Content provided by Joshua Jenkins, CFA, Portfolio Manager
Over the last year, currencies have been on the forefront of my mind, which is unusual. I’m not saying they are not important. In the short term, they definitely impact returns. Portfolio Manager Case Eichenberger recently wrote about that here. Over the long term, however, the impact of currency fluctuations tend to net out to zero. As long-term investors, we are generally comfortable taking on currency risk if the asset we are buying is priced attractively.

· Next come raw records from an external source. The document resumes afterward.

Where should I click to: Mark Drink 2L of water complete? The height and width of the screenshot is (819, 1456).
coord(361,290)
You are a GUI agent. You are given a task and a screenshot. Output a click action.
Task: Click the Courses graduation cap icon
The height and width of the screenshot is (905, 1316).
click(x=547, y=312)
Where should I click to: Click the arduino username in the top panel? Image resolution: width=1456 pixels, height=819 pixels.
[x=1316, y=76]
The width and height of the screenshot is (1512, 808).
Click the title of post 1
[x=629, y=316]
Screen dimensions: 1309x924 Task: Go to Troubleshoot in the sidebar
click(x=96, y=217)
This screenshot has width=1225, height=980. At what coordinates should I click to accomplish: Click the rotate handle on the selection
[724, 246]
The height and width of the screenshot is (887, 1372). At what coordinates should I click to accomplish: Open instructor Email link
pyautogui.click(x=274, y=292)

So, why have I been thinking about currencies so much? Well, my wife, Kirsten, and I were married this August, and immediately after the wedding we traveled to Europe for our honeymoon. While I may be a long-term investor, I am not a long-term honeymooner. Suffice it to say the recent dollar move definitely had an impact.
We did not choose Europe last fall specifically because the euro was trading at the weakest level to the dollar in 15 years, but believe me that fact did not go unnoticed by me. So, as I spent 2017 watching my trip becoming more and more expensive, it was painful. Fortunately, we locked in a substantial portion of the cost in April by prepaying for hotels and flights to various destinations in Europe. At least we were partially hedged.
(If you look closely, you can see me calculating how much more I had to pay for the gondola ride due to the euro rally. Just don’t tell Kirsten.)
The chart below provides some rough evidence that currency moves even out over time. During the last 50 years, rolling 12-month returns on the Dollar Spot Index (DXY) generally resemble a normal distribution with a return of 0.01% on average.
As Case’s blog pointed out, weakness in the dollar has provided a very nice tailwind for our international holdings at CLS this year. In addition, according to the table below from Ned Davis Research, when sentiment towards the dollar (red line) is as sour as it is today, the dollar typically continues to underperform to the tune of 5% to 8% per year. To put it another way, this tailwind may persist, and that should generally be a postive outcome for CLS portfolios.
So, if you are planning a trip overseas in the near future, some attention may be warranted. Perhaps hedging a portion of the expenditure ahead of time could be beneficial. Though I was better off having hedged, my experience tells me it does little to reduce the mental pain of the unhedged cost. For long-term investors, enjoy the tailwind while you have it. Just remember — honeymoons aside — the long-term impact of currency fluctuations doesn’t need to keep you up at night.